(Saved entries)

□ □ □ □

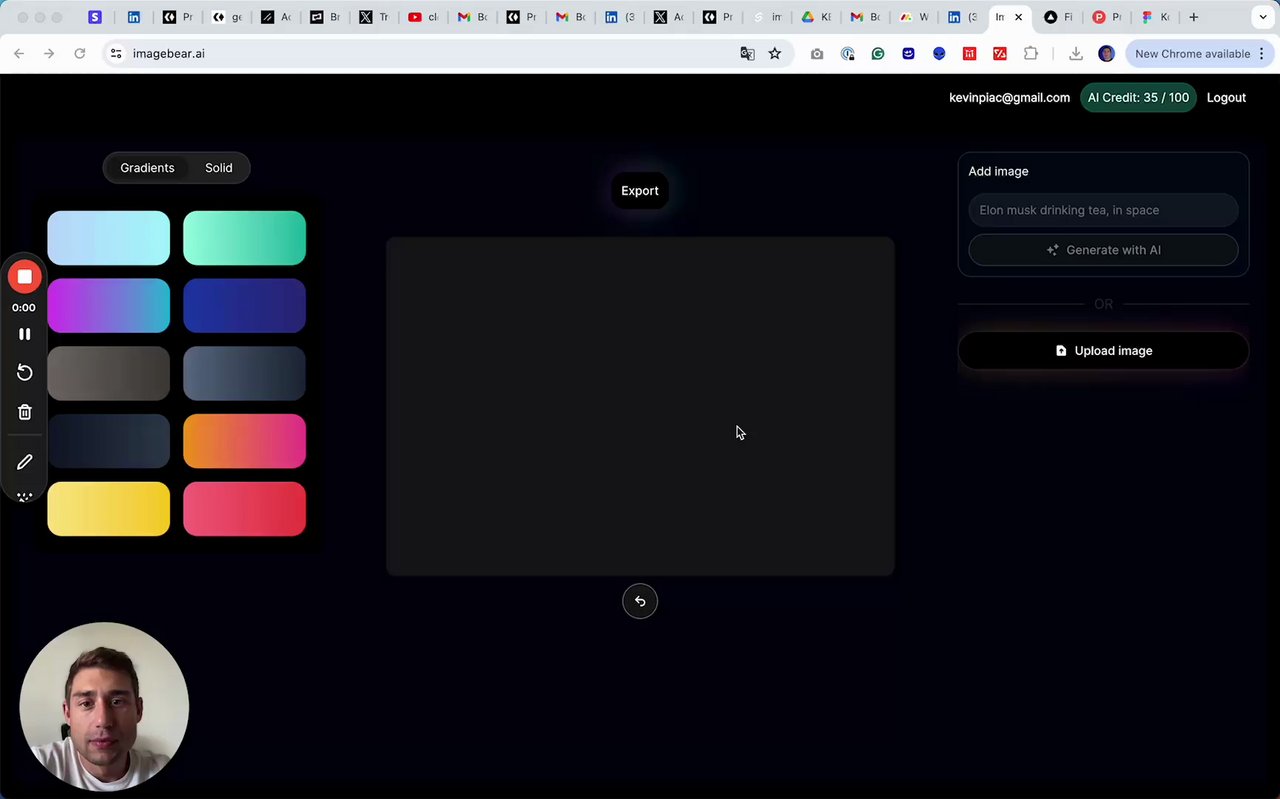Image resolution: width=1280 pixels, height=799 pixels.
Task: Log out via the Logout link
Action: tap(1226, 98)
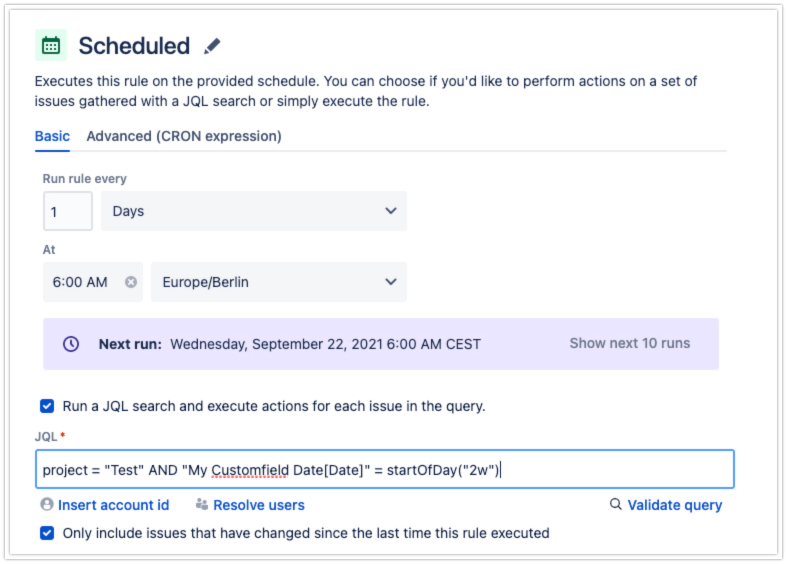
Task: Switch to the Basic tab
Action: [52, 136]
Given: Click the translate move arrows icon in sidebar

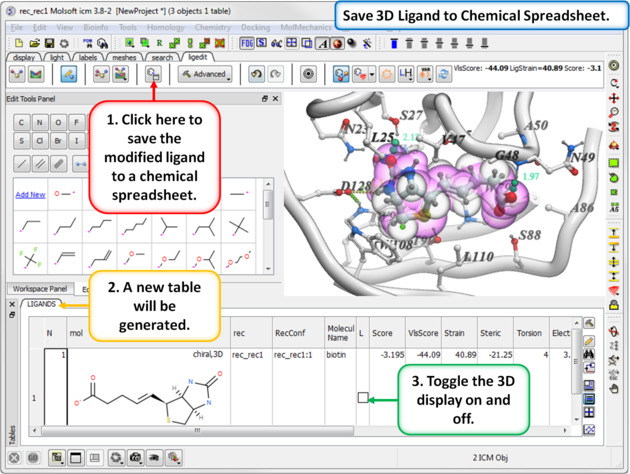Looking at the screenshot, I should pyautogui.click(x=614, y=98).
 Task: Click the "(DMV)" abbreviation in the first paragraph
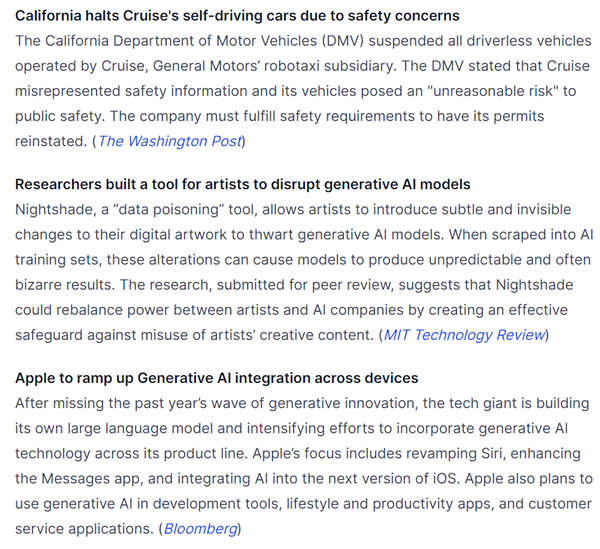coord(342,41)
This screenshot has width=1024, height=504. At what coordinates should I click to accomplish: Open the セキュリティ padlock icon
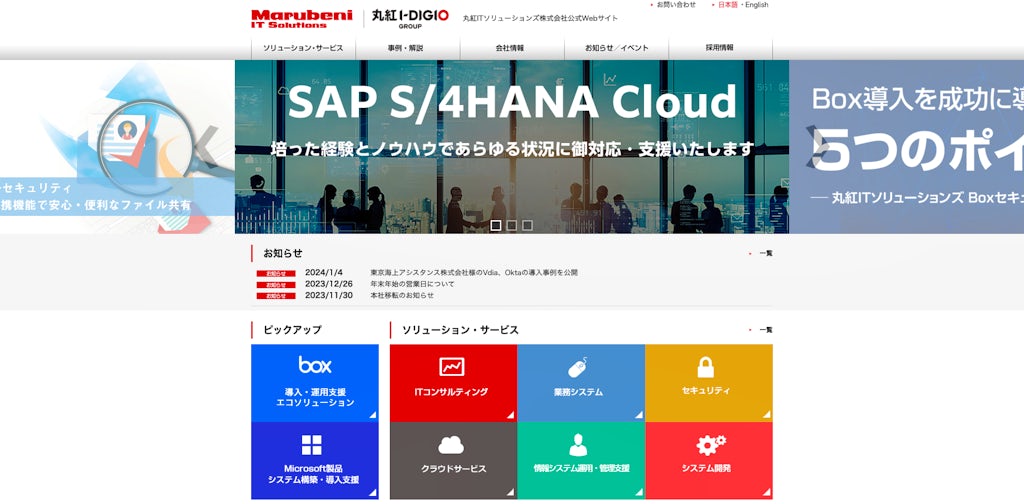pyautogui.click(x=706, y=367)
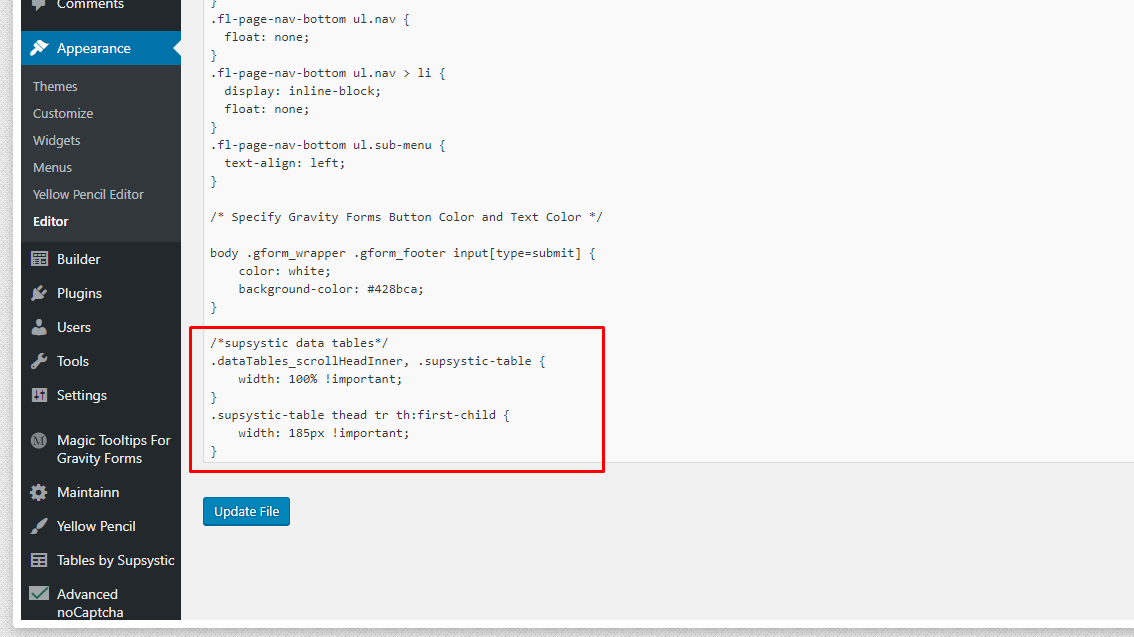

□ □ □ □

Goal of the exercise – Pictures stay out. Return exactly the lines from the one with "Given: Click the" through the last line of the data.

Task response –
Given: Click the translate move arrows icon in sidebar

Looking at the screenshot, I should pyautogui.click(x=614, y=98).
 Task: Click the "(DMV)" abbreviation in the first paragraph
coord(342,41)
This screenshot has width=1024, height=504. At what coordinates should I click to accomplish: Open the セキュリティ padlock icon
pyautogui.click(x=706, y=367)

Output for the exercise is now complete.